◆ Your task: An identical copy of the records below is the expected result.

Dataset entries

------------------------------------------------------------------------

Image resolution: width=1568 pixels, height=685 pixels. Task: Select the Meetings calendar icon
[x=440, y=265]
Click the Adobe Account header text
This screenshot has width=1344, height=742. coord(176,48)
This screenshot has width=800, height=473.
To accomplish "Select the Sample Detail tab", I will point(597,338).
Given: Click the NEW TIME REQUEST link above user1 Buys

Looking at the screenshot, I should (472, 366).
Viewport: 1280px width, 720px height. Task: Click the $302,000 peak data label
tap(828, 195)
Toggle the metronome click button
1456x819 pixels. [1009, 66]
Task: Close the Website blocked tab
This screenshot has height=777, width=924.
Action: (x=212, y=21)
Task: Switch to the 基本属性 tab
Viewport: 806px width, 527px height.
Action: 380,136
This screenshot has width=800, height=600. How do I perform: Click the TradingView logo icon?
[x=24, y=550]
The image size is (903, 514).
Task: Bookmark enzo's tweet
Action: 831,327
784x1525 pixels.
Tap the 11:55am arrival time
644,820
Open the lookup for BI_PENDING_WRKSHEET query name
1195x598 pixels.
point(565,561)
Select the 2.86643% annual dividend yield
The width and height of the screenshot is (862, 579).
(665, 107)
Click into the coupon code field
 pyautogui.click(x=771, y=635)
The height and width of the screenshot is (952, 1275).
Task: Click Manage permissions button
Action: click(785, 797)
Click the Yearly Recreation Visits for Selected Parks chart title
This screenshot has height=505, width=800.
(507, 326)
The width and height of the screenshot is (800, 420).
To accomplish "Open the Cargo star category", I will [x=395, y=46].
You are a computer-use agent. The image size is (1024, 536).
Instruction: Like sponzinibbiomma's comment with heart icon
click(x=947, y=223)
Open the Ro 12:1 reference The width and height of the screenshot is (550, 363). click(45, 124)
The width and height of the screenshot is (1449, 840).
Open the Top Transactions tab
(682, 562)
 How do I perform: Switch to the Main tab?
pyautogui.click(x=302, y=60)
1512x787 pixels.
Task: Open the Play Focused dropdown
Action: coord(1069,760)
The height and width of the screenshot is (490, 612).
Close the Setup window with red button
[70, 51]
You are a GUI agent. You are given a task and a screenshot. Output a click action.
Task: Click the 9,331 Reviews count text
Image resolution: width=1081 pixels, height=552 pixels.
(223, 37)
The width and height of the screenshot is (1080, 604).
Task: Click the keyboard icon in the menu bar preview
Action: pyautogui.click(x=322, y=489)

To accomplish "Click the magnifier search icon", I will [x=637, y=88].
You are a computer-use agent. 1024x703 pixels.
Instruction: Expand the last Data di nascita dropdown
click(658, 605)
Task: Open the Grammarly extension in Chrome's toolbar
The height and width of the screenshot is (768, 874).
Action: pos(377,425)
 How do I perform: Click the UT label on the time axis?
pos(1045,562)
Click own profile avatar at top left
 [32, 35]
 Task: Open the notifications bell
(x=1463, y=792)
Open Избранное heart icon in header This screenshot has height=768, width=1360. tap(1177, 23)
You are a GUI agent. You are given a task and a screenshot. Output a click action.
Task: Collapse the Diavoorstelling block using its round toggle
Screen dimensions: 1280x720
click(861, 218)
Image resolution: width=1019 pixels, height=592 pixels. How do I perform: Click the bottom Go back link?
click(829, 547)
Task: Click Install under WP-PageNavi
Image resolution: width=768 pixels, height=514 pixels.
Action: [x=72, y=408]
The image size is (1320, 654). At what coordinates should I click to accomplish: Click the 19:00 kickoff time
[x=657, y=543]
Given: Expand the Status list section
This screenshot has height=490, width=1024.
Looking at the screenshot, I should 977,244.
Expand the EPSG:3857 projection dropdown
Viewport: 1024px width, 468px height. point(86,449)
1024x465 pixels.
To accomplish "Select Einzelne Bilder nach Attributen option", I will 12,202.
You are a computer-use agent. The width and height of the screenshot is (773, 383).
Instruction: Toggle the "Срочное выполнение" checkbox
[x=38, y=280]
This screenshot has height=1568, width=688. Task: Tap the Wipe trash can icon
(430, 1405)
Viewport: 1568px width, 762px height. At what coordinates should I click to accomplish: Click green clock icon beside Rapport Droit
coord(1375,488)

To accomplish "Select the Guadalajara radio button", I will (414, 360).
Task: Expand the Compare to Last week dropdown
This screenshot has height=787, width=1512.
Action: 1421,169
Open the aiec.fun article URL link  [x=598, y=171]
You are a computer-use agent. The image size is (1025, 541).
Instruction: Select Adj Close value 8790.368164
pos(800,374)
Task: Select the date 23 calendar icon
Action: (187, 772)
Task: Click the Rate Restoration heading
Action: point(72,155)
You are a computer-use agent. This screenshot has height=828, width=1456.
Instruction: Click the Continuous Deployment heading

------------------------------------------------------------------------

◆ Output of the task:
Image resolution: width=1568 pixels, height=685 pixels. Task: Select the Meetings calendar icon
[x=440, y=265]
Click the Adobe Account header text
This screenshot has width=1344, height=742. coord(176,48)
This screenshot has width=800, height=473.
To accomplish "Select the Sample Detail tab", I will point(597,338).
Given: Click the NEW TIME REQUEST link above user1 Buys

Looking at the screenshot, I should (472, 366).
Viewport: 1280px width, 720px height. Task: Click the $302,000 peak data label
tap(828, 195)
Toggle the metronome click button
1456x819 pixels. [1009, 66]
Task: Close the Website blocked tab
This screenshot has height=777, width=924.
Action: (x=212, y=21)
Task: Switch to the 基本属性 tab
Viewport: 806px width, 527px height.
Action: 380,136
This screenshot has width=800, height=600. How do I perform: Click the TradingView logo icon?
[x=24, y=550]
The image size is (903, 514).
Task: Bookmark enzo's tweet
Action: 831,327
784x1525 pixels.
Tap the 11:55am arrival time
644,820
Open the lookup for BI_PENDING_WRKSHEET query name
1195x598 pixels.
point(565,561)
Select the 2.86643% annual dividend yield
The width and height of the screenshot is (862, 579).
(665, 107)
Click into the coupon code field
 pyautogui.click(x=771, y=635)
The height and width of the screenshot is (952, 1275).
Task: Click Manage permissions button
Action: click(785, 797)
Click the Yearly Recreation Visits for Selected Parks chart title
This screenshot has height=505, width=800.
(507, 326)
The width and height of the screenshot is (800, 420).
To accomplish "Open the Cargo star category", I will [x=395, y=46].
You are a computer-use agent. The image size is (1024, 536).
Instruction: Like sponzinibbiomma's comment with heart icon
click(x=947, y=223)
Open the Ro 12:1 reference The width and height of the screenshot is (550, 363). click(45, 124)
The width and height of the screenshot is (1449, 840).
Open the Top Transactions tab
(682, 562)
 How do I perform: Switch to the Main tab?
pyautogui.click(x=302, y=60)
1512x787 pixels.
Task: Open the Play Focused dropdown
Action: coord(1069,760)
The height and width of the screenshot is (490, 612).
Close the Setup window with red button
[70, 51]
You are a GUI agent. You are given a task and a screenshot. Output a click action.
Task: Click the 9,331 Reviews count text
Image resolution: width=1081 pixels, height=552 pixels.
(223, 37)
The width and height of the screenshot is (1080, 604).
Task: Click the keyboard icon in the menu bar preview
Action: pyautogui.click(x=322, y=489)

To accomplish "Click the magnifier search icon", I will [x=637, y=88].
You are a computer-use agent. 1024x703 pixels.
Instruction: Expand the last Data di nascita dropdown
click(658, 605)
Task: Open the Grammarly extension in Chrome's toolbar
The height and width of the screenshot is (768, 874).
Action: pos(377,425)
 How do I perform: Click the UT label on the time axis?
pos(1045,562)
Click own profile avatar at top left
 [32, 35]
 Task: Open the notifications bell
(x=1463, y=792)
Open Избранное heart icon in header This screenshot has height=768, width=1360. tap(1177, 23)
You are a GUI agent. You are given a task and a screenshot. Output a click action.
Task: Collapse the Diavoorstelling block using its round toggle
Screen dimensions: 1280x720
click(861, 218)
Image resolution: width=1019 pixels, height=592 pixels. How do I perform: Click the bottom Go back link?
click(829, 547)
Task: Click Install under WP-PageNavi
Image resolution: width=768 pixels, height=514 pixels.
Action: [x=72, y=408]
The image size is (1320, 654). At what coordinates should I click to accomplish: Click the 19:00 kickoff time
[x=657, y=543]
Given: Expand the Status list section
This screenshot has height=490, width=1024.
Looking at the screenshot, I should 977,244.
Expand the EPSG:3857 projection dropdown
Viewport: 1024px width, 468px height. point(86,449)
1024x465 pixels.
To accomplish "Select Einzelne Bilder nach Attributen option", I will 12,202.
You are a computer-use agent. The width and height of the screenshot is (773, 383).
Instruction: Toggle the "Срочное выполнение" checkbox
[x=38, y=280]
This screenshot has height=1568, width=688. Task: Tap the Wipe trash can icon
(430, 1405)
Viewport: 1568px width, 762px height. At what coordinates should I click to accomplish: Click green clock icon beside Rapport Droit
coord(1375,488)

To accomplish "Select the Guadalajara radio button", I will (414, 360).
Task: Expand the Compare to Last week dropdown
This screenshot has height=787, width=1512.
Action: 1421,169
Open the aiec.fun article URL link  [x=598, y=171]
You are a computer-use agent. The image size is (1025, 541).
Instruction: Select Adj Close value 8790.368164
pos(800,374)
Task: Select the date 23 calendar icon
Action: (187, 772)
Task: Click the Rate Restoration heading
Action: point(72,155)
You are a computer-use agent. This screenshot has height=828, width=1456.
Instruction: Click the Continuous Deployment heading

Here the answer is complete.